Tâ-Hâ Suresi’nin 124. ayetinde Rabbimiz şöyle buyuruyor.
mealen
“Ama kim Benim zikrimden yüz çevirirse (kitabımı dinlemez ve Beni anmaktan gaflet ederse), ona dar bir geçim vardır ve Biz onu kıyamet günü kör olarak diriltir, duruşmaya getiririz.”
Verilen mealde zikir “Allah’ı anmak ve kitabını dinlemek/okumak” olarak yorumlanmış.
Bu ayet uygulamamız gereken tahkik-i iman metoduna bir örnek veriyor. Metod öğretiyor bize. Bu metodu görebilmek için Risale-i Nur’da verilen örneklerde olduğu gibi ayetteki kelimeleri kendi dünyamıza taşımalı ve ayetin mesajını içselleştirmeliyiz.
Kanaatimce ayette geçen “zikirden yüz çevirme” ifadesi ezbere bir şekilde, manasına inmeden yüzünden Kuran okumayı kastetmiyor. Yani Allah’u A’lem ayet “Kuran okumazsanız maddi anlamda geçim sıkıntısı çekersiniz” demek istemiyor.
Burada verilen mesajı bir bütün olarak ortaya koyma teşebbüsüne girmeden önce ayetteki kelimelerin üzerinde durulması lazım. Allah’ın zikrini okumak yani verilen mealdeki ifadesiyle “Allah’ı anmak ve kitabını dinlemek/okumak”, hem Kur’an, hem de kainat kitabını okumak olarak anlaşılmalı diye düşünüyorum. “Dar geçim” ifadesini ise insanın maddi anlamda geçim sıkıntısı çekmesinden ziyade, yaşadığı bunalımlar, ayrılık acıları, gençliğinin gitmesi karşısında bir şey yapamamasından kaynaklanan sıkıntılar olarak okumak daha kapsamlı ve hayatımızın her anına hitap eden bir okuma olacaktır.
Yani, ayette geçen Allah’ın kitabını okumak hem vahyi (Alemlerin Rabbi’nin Kelam ile konuşması), hem de kainatı (Yaratıcının Kudret diliyle konuşması) okumak anlamına geliyor. Bundan yüz çeviren insan, yani Allah’ı Rahman, Rahim, Rabb, Kadir, Hakim, Alim, Adil gibi isimlerini kainattan ve vahiyden okuyarak tanımayan insan için dar bir geçim vardır. Bu insan kendisine ebedi gençliği verecek, onu bütün sevdikleriyle bir araya getirecek merhametli bir yaratıcıyı tanımadığı için daha bu dünyada iken ebedi firak acısını çeker. Gençliğinden, bütün sevdiklerinden ayrılıyor ve ebediyyen ayrılacak olmanın acısını…
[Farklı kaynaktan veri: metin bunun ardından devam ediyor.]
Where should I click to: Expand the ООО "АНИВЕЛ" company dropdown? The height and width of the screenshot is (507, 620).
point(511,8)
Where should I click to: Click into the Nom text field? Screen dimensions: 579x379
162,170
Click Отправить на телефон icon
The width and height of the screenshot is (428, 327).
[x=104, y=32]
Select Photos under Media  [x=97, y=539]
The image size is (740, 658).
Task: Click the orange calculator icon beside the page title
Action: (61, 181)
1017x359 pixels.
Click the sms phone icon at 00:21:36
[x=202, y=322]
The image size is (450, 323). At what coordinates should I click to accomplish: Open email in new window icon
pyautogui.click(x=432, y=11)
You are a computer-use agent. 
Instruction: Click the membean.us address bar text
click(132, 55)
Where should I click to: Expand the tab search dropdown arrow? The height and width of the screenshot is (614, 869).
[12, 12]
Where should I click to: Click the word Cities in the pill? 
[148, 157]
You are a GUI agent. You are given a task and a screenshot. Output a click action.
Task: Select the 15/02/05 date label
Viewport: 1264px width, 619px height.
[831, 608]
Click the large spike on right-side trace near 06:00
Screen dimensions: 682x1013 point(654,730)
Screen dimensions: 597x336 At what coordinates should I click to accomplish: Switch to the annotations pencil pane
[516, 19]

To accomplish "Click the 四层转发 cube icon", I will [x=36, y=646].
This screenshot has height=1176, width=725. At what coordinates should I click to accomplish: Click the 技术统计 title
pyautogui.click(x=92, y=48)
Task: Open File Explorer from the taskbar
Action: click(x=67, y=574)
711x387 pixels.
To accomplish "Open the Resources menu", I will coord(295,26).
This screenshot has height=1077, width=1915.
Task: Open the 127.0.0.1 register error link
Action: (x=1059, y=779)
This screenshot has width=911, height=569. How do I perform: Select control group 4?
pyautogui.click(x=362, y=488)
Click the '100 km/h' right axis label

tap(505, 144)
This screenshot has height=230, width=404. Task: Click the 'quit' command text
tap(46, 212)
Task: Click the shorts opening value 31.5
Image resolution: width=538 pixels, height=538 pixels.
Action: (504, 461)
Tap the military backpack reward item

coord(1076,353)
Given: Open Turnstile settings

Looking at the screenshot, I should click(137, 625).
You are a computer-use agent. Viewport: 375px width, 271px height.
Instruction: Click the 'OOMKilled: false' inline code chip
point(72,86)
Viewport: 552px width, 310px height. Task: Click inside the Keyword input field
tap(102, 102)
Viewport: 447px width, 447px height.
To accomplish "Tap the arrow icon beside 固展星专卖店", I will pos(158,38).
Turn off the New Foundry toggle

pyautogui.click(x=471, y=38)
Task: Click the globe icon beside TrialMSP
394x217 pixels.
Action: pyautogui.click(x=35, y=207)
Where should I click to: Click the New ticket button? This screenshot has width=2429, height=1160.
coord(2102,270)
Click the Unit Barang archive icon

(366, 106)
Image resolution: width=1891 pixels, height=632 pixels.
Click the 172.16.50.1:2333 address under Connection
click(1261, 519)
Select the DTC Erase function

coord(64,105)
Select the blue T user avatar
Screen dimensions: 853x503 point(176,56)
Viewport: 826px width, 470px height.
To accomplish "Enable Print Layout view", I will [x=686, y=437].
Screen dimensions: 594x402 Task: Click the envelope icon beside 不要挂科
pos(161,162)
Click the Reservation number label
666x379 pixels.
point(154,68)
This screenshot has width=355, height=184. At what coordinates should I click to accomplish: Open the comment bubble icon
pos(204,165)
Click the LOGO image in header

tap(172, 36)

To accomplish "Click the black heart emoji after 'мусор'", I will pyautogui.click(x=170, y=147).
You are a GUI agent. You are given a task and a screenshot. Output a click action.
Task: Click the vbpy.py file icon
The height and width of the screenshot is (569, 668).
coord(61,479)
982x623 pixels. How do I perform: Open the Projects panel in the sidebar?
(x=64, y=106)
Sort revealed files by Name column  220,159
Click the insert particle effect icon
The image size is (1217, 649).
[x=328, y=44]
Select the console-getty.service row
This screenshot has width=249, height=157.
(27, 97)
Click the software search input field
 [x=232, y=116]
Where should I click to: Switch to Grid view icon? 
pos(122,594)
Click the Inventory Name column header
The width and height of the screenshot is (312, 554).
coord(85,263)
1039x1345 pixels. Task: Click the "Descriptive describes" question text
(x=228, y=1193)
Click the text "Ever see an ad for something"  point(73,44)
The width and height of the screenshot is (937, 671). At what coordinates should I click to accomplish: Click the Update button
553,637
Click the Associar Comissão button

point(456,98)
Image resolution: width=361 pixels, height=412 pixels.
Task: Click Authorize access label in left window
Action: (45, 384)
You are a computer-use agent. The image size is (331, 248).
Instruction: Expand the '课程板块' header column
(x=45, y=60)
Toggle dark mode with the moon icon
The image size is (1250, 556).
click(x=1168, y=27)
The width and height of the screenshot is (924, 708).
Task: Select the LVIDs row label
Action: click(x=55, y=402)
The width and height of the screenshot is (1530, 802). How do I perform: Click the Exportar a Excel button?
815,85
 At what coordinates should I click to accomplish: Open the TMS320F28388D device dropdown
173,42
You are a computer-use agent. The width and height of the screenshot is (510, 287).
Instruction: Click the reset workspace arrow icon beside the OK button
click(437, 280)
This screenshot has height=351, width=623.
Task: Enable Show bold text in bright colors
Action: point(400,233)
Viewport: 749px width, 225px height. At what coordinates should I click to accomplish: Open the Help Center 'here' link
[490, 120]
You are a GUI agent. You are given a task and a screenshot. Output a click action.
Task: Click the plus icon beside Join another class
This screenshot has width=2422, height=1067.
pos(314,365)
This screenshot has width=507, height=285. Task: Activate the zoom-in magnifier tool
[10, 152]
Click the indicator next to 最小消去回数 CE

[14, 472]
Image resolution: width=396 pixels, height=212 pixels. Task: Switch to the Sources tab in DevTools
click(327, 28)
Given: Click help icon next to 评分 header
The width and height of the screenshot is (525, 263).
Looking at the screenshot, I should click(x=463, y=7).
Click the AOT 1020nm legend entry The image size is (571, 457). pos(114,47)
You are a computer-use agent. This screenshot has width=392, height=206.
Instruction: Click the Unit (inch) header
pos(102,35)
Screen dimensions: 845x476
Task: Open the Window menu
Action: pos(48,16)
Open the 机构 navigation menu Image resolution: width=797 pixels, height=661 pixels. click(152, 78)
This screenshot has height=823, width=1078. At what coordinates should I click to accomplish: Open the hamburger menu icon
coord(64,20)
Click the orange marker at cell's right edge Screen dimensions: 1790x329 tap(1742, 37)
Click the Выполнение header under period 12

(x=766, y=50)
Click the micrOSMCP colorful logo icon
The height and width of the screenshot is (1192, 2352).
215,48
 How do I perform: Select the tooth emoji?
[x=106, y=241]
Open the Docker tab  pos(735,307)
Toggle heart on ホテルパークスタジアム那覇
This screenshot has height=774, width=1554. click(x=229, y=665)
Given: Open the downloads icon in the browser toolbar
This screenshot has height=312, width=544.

Bu kişinin kör olarak diriltilmesi de, Allah’ın Rahmaniyetini ve diğer isimlerini bu dünyada tanımayan insanın ahirette bu isimlerin tecellilerini istediği şekilde göremeyecek olmasını anlatıyor. İnsan bunu kendi cüzi iradesi ile seçiyor. Yani körlüğü seçen, gözünü hakikate kapatan, bu insanın kendisi. Ama kulun özgür iradesine bağlı olarak istediği sonucu yaratan Allah olduğu için, “kör olarak diriltir, duruşmaya getiririz” şeklinde ifade ediliyor bu durum ayette.
Bir başka açıdan bakarsak “kör olarak diriltir, duruşmaya getiririz” ifadesini fiziken öldükten sonraki hayata göndermeden, bu hitabın daha bu dünyadaki anlarımızdan bahsediyor olduğunu anlayabiliriz. Şöyle: kıyamet terim anlamı ile fiziken öldükten sonraki kıyam etmeyi, kalkmayı, dirilmeyi ifade etse bile, her an baştan yaratılıyor olduğumuz gerçeğini düşünürsek, bu dünyada her andaki dirilişimizi de ifade eder. Yani Allah’ın zikrinden yüz çevirerek bugün merhametli bir Zat’ın yaratmasıyla hayatta olduğunu bilmeyen insan, bir sonraki gününde kör olarak diriltilir ve dar bir geçime düşer. Yani bugünkü ya da bu saatteki hayatında Allah’ın merhametini okumayan insan bir sonraki gününde ya da saatinde bu merhametin tecellilerinden mahrum kalacak ve sıkıntılara düşecektir.
Ayetin mefhum-u muhalifi ifade ediyor ki: Bu dünyada dar bir geçime düşmeyen insanlar ya da kıyamet günü bütün latifeleri ile görecek insanlar ancak Cenab-ı Hakkın zikrinden yüz çevirmeyen (yani vahyin terbiyesine giren ve kainat kitabını okuyarak yaratıcının özelliklerini, merhametini tanıyan, hisseden) ve gururdan, kibirden uzak, tevazu sahibi ve hakperest olan insanlar olacaktır.